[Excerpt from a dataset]
——————————

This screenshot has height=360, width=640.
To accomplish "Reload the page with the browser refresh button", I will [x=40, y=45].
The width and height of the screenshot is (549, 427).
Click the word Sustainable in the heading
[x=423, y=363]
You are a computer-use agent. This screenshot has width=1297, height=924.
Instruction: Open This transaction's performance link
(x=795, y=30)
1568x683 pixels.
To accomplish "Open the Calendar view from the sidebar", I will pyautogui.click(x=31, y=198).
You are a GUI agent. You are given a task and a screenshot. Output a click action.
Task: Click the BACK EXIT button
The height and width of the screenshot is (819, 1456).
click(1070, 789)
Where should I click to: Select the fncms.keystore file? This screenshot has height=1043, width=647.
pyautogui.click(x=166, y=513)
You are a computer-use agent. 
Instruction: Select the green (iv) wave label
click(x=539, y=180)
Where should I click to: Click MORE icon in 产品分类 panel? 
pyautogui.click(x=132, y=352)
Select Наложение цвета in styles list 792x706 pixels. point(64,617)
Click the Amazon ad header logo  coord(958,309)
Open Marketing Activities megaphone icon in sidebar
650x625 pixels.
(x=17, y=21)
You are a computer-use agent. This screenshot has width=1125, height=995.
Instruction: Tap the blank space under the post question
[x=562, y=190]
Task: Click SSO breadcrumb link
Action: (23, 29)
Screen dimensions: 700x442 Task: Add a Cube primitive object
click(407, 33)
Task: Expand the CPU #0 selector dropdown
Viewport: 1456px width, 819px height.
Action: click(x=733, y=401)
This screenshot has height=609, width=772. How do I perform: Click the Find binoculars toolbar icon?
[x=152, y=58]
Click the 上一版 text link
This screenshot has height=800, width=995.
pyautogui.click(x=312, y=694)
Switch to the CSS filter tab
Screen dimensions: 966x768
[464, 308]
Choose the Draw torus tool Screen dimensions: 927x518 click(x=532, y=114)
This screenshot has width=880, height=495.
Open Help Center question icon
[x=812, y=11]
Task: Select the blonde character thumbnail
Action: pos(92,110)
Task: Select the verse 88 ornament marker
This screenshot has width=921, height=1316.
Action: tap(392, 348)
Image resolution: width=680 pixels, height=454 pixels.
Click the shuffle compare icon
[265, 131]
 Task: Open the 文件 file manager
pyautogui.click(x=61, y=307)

——————————

» YOUR TASK
Change every "Instruction" in the items above to "Directive" and leave all other text as it is.

» EXERCISE OUTPUT
This screenshot has height=360, width=640.
To accomplish "Reload the page with the browser refresh button", I will [x=40, y=45].
The width and height of the screenshot is (549, 427).
Click the word Sustainable in the heading
[x=423, y=363]
You are a computer-use agent. This screenshot has width=1297, height=924.
Directive: Open This transaction's performance link
(x=795, y=30)
1568x683 pixels.
To accomplish "Open the Calendar view from the sidebar", I will pyautogui.click(x=31, y=198).
You are a GUI agent. You are given a task and a screenshot. Output a click action.
Task: Click the BACK EXIT button
The height and width of the screenshot is (819, 1456).
click(1070, 789)
Where should I click to: Select the fncms.keystore file? This screenshot has height=1043, width=647.
pyautogui.click(x=166, y=513)
You are a computer-use agent. 
Directive: Select the green (iv) wave label
click(x=539, y=180)
Where should I click to: Click MORE icon in 产品分类 panel? 
pyautogui.click(x=132, y=352)
Select Наложение цвета in styles list 792x706 pixels. point(64,617)
Click the Amazon ad header logo  coord(958,309)
Open Marketing Activities megaphone icon in sidebar
650x625 pixels.
(x=17, y=21)
You are a computer-use agent. This screenshot has width=1125, height=995.
Directive: Tap the blank space under the post question
[x=562, y=190]
Task: Click SSO breadcrumb link
Action: (23, 29)
Screen dimensions: 700x442 Task: Add a Cube primitive object
click(407, 33)
Task: Expand the CPU #0 selector dropdown
Viewport: 1456px width, 819px height.
Action: click(x=733, y=401)
This screenshot has height=609, width=772. How do I perform: Click the Find binoculars toolbar icon?
[x=152, y=58]
Click the 上一版 text link
This screenshot has height=800, width=995.
pyautogui.click(x=312, y=694)
Switch to the CSS filter tab
Screen dimensions: 966x768
[464, 308]
Choose the Draw torus tool Screen dimensions: 927x518 click(x=532, y=114)
This screenshot has width=880, height=495.
Open Help Center question icon
[x=812, y=11]
Task: Select the blonde character thumbnail
Action: pos(92,110)
Task: Select the verse 88 ornament marker
This screenshot has width=921, height=1316.
Action: tap(392, 348)
Image resolution: width=680 pixels, height=454 pixels.
Click the shuffle compare icon
[265, 131]
 Task: Open the 文件 file manager
pyautogui.click(x=61, y=307)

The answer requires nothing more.